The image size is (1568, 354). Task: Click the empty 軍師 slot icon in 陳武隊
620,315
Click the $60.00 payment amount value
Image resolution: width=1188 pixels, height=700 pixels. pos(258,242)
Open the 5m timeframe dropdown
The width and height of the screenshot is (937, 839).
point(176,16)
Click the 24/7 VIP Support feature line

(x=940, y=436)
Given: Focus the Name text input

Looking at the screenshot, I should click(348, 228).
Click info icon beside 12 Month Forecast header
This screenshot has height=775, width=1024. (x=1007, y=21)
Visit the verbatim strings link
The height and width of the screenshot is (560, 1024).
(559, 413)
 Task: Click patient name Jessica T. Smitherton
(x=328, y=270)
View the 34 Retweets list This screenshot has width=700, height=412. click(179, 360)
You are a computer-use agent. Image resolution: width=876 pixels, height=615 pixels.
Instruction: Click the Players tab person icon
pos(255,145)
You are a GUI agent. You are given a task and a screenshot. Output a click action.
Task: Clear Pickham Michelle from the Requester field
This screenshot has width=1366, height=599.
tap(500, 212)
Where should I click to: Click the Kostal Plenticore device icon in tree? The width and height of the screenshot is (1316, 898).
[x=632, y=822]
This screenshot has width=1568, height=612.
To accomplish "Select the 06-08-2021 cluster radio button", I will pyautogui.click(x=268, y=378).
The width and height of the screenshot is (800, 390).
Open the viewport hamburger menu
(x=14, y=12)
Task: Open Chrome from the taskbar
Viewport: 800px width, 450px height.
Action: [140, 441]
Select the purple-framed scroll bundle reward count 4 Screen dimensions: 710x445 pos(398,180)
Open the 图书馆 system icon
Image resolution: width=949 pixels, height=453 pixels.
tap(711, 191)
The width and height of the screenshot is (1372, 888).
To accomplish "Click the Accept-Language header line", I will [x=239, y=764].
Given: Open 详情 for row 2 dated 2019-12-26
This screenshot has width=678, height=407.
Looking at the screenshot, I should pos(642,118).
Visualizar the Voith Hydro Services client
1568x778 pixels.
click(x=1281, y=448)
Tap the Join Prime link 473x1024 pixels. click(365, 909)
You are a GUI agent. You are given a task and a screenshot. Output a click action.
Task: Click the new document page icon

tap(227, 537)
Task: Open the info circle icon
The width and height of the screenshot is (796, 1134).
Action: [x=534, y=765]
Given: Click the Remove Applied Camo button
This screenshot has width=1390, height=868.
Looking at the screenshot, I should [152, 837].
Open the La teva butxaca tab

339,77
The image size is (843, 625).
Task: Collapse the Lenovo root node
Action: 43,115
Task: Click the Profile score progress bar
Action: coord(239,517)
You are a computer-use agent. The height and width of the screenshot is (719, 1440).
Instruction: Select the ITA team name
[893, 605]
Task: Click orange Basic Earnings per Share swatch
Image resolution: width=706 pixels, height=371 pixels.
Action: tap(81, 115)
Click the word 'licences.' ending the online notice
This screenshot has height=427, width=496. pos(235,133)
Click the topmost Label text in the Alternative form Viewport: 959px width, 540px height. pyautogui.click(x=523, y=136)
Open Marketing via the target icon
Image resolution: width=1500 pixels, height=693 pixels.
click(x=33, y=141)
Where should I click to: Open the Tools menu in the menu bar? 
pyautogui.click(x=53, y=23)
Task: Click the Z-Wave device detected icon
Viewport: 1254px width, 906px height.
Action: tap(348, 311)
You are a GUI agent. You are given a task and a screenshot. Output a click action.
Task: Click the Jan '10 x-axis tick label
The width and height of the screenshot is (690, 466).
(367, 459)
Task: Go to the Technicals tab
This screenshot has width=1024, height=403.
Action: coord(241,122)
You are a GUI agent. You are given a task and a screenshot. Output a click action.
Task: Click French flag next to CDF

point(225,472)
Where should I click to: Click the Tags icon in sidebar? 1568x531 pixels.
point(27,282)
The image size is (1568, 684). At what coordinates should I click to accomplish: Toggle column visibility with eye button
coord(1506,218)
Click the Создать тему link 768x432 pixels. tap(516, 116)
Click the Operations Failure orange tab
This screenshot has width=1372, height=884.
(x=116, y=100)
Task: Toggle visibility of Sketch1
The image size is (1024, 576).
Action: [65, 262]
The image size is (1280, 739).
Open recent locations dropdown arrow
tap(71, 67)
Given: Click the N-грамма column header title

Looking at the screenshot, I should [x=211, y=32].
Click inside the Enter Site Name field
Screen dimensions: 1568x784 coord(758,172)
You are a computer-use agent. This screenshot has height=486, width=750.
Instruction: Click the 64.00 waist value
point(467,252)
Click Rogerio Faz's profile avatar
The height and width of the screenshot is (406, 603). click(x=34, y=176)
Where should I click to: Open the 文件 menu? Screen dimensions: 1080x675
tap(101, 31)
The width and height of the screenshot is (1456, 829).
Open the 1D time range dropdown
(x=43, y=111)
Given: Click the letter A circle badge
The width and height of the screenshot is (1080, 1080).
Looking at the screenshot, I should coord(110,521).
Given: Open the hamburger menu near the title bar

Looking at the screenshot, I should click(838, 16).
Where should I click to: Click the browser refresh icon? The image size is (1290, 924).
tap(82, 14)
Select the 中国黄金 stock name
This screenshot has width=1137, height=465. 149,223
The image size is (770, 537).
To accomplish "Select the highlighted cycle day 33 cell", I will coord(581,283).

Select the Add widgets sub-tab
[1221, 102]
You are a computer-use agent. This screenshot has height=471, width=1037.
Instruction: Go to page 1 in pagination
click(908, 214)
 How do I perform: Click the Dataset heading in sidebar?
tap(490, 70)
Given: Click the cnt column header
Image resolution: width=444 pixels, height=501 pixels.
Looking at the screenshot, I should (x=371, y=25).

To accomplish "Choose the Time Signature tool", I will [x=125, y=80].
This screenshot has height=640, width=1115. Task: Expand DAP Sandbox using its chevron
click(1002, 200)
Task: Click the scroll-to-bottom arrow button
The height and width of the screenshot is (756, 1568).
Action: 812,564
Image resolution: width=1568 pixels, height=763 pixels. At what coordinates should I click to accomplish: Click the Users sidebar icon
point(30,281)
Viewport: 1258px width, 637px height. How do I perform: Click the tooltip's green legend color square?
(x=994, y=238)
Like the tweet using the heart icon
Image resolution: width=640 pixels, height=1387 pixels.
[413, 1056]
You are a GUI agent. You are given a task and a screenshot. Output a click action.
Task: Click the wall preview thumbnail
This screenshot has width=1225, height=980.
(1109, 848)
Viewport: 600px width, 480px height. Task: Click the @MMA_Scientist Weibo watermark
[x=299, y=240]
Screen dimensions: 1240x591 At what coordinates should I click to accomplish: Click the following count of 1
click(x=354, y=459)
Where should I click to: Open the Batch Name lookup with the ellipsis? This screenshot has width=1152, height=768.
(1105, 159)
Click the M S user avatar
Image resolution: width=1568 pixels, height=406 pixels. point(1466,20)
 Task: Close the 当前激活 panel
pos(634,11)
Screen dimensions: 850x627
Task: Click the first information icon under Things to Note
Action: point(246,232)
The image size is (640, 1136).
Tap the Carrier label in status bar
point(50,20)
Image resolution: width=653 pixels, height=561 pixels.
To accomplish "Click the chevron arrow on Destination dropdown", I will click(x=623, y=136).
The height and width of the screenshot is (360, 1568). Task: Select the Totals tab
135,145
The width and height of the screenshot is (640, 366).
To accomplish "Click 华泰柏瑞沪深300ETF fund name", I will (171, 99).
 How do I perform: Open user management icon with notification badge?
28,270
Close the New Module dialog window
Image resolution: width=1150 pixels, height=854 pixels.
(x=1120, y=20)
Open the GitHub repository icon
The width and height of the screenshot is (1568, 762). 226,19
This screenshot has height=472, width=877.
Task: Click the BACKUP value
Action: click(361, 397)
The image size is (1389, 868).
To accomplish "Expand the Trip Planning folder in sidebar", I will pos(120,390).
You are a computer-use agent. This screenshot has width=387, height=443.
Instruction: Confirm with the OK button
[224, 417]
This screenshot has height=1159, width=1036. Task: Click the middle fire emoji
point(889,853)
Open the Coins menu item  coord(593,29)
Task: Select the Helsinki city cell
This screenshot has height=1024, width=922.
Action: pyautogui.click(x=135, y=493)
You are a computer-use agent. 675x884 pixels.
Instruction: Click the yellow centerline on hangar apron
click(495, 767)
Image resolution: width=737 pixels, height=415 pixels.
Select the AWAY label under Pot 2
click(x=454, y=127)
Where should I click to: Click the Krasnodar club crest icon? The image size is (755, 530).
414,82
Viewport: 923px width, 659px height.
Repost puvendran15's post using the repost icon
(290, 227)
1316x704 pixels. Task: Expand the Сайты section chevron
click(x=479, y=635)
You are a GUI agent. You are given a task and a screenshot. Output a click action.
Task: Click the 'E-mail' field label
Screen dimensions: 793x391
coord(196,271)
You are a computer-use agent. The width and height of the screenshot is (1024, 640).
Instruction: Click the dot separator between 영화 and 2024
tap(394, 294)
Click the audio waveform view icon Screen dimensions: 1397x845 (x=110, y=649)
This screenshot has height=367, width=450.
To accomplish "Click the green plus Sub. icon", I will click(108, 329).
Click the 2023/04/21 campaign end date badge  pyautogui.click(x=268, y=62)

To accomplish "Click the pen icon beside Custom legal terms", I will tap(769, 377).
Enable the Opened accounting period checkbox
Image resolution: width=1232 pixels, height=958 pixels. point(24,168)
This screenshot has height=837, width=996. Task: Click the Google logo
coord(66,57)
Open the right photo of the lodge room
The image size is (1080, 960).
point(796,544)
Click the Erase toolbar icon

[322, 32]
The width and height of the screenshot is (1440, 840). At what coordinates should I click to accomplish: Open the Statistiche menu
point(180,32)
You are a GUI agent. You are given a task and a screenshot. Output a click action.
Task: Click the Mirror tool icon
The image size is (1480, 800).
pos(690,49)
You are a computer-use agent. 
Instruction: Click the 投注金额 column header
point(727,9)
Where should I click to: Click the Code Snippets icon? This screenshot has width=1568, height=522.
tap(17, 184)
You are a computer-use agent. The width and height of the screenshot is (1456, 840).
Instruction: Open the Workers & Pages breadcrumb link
----------
• **Work to be completed**: In the listing above, find the line with "Viewport: 923px width, 659px height." and the line with "Open the right photo of the lodge room", then reproduce both and every line between them exactly.

• **Finished task**:
Viewport: 923px width, 659px height.
Repost puvendran15's post using the repost icon
(290, 227)
1316x704 pixels. Task: Expand the Сайты section chevron
click(x=479, y=635)
You are a GUI agent. You are given a task and a screenshot. Output a click action.
Task: Click the 'E-mail' field label
Screen dimensions: 793x391
coord(196,271)
You are a computer-use agent. The width and height of the screenshot is (1024, 640).
Instruction: Click the dot separator between 영화 and 2024
tap(394, 294)
Click the audio waveform view icon Screen dimensions: 1397x845 (x=110, y=649)
This screenshot has height=367, width=450.
To accomplish "Click the green plus Sub. icon", I will click(108, 329).
Click the 2023/04/21 campaign end date badge  pyautogui.click(x=268, y=62)

To accomplish "Click the pen icon beside Custom legal terms", I will tap(769, 377).
Enable the Opened accounting period checkbox
Image resolution: width=1232 pixels, height=958 pixels. point(24,168)
This screenshot has height=837, width=996. Task: Click the Google logo
coord(66,57)
Open the right photo of the lodge room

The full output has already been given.